# RECORDS FOR PROCESSING start
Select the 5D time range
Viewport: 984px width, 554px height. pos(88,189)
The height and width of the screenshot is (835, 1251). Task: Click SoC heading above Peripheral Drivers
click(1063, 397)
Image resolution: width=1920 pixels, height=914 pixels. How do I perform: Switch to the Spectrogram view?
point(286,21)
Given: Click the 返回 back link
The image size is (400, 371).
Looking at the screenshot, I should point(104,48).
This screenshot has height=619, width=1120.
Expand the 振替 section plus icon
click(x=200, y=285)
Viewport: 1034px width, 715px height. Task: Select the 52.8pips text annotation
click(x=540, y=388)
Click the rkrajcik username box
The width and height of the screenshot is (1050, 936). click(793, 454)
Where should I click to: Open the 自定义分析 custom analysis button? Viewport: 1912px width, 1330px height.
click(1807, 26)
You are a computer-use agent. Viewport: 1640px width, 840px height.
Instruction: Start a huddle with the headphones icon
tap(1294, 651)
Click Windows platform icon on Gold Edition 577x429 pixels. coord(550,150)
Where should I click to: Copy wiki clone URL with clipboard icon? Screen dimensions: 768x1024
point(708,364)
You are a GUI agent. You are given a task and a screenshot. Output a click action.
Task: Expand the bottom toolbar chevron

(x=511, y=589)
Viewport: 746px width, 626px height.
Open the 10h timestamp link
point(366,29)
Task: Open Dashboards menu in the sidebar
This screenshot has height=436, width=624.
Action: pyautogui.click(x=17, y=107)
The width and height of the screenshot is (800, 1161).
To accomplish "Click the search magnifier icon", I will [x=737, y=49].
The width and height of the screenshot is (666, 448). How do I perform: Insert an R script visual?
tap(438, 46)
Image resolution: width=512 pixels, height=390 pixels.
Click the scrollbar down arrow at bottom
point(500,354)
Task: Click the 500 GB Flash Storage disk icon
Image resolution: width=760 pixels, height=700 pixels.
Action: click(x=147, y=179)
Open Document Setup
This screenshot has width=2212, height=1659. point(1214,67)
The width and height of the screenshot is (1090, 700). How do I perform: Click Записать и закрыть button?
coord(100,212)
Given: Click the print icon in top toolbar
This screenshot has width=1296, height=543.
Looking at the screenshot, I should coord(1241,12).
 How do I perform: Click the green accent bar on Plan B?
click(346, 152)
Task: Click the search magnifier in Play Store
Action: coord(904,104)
# RECORDS FOR PROCESSING end
§ SHORT TASK:
Please rewrite the items above with "Where should I click to" swapped for "Which spot should I click to" everywhere it occurs, leaving everything else untouched.

§ RESPONSE TO THIS EXERCISE:
Select the 5D time range
Viewport: 984px width, 554px height. pos(88,189)
The height and width of the screenshot is (835, 1251). Task: Click SoC heading above Peripheral Drivers
click(1063, 397)
Image resolution: width=1920 pixels, height=914 pixels. How do I perform: Switch to the Spectrogram view?
point(286,21)
Given: Click the 返回 back link
The image size is (400, 371).
Looking at the screenshot, I should point(104,48).
This screenshot has height=619, width=1120.
Expand the 振替 section plus icon
click(x=200, y=285)
Viewport: 1034px width, 715px height. Task: Select the 52.8pips text annotation
click(x=540, y=388)
Click the rkrajcik username box
The width and height of the screenshot is (1050, 936). click(793, 454)
Which spot should I click to: Open the 自定义分析 custom analysis button? Viewport: 1912px width, 1330px height.
click(1807, 26)
You are a computer-use agent. Viewport: 1640px width, 840px height.
Instruction: Start a huddle with the headphones icon
tap(1294, 651)
Click Windows platform icon on Gold Edition 577x429 pixels. coord(550,150)
Which spot should I click to: Copy wiki clone URL with clipboard icon? Screen dimensions: 768x1024
point(708,364)
You are a GUI agent. You are given a task and a screenshot. Output a click action.
Task: Expand the bottom toolbar chevron

(x=511, y=589)
Viewport: 746px width, 626px height.
Open the 10h timestamp link
point(366,29)
Task: Open Dashboards menu in the sidebar
This screenshot has height=436, width=624.
Action: pyautogui.click(x=17, y=107)
The width and height of the screenshot is (800, 1161).
To accomplish "Click the search magnifier icon", I will [x=737, y=49].
The width and height of the screenshot is (666, 448). How do I perform: Insert an R script visual?
tap(438, 46)
Image resolution: width=512 pixels, height=390 pixels.
Click the scrollbar down arrow at bottom
point(500,354)
Task: Click the 500 GB Flash Storage disk icon
Image resolution: width=760 pixels, height=700 pixels.
Action: click(x=147, y=179)
Open Document Setup
This screenshot has width=2212, height=1659. point(1214,67)
The width and height of the screenshot is (1090, 700). How do I perform: Click Записать и закрыть button?
coord(100,212)
Given: Click the print icon in top toolbar
This screenshot has width=1296, height=543.
Looking at the screenshot, I should coord(1241,12).
 How do I perform: Click the green accent bar on Plan B?
click(346, 152)
Task: Click the search magnifier in Play Store
Action: coord(904,104)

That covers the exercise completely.